Microsoft has announced new features for Teams that are designed to improve audio and video capabilities. Among them is echo cancellation, which many users have requested and which the company is implementing using machine learning.
Echo cancellation is part of Microsoft’s efforts to filter unwanted background noise to improve audio quality. Echo cancellation is aimed primarily at users who deploy teams in rooms with poor acoustics. However, it also allows users to speak and listen simultaneously without interruptions.
Machine learning is designed to detect the differences between a user’s voice and what is played back through a speaker, according to the company. This helps especially in situations where the distance between the microphone and speakers is too small, resulting in a loop between audio input and output.
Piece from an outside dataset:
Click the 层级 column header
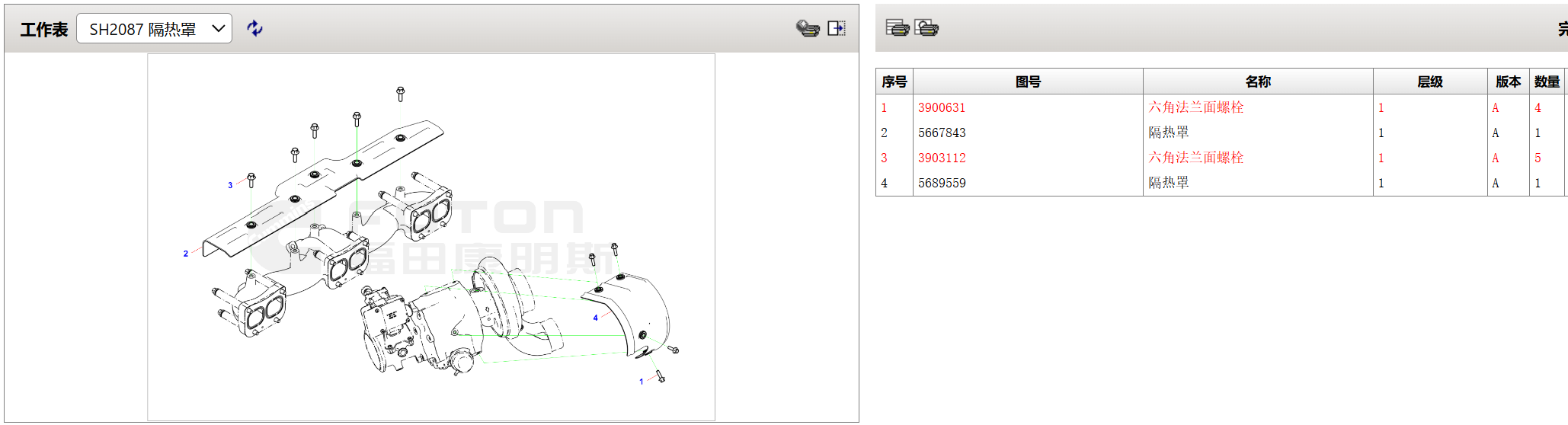Image resolution: width=1568 pixels, height=425 pixels. [x=1429, y=81]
According to Microsoft, echo cancellation should not limit the possibility of multiple people speaking at the same time.
No user data to teach ML models
Teams will also use a machine learning model to convert recorded audio to sound. This should reduce reverberation and prevent people from sounding like they are talking in a cave. Teams will also use a model trained with 30,000 hours of speech samples to improve “interruptibility” in natural conversations.
Microsoft emphasized that no customer data was used to train the new models. ” We used instead either publicly available data or crowdsourcing to gather specific scenarios. We also made sure we had a balance of female and male speakers and 74 different languages,” Microsoft wrote in a blog post.
Echo cancellation, improved interruptibility and reverb reduction will initially roll out to Teams users on Windows and Mac devices. The new audio features should also be available for mobile platforms in the future.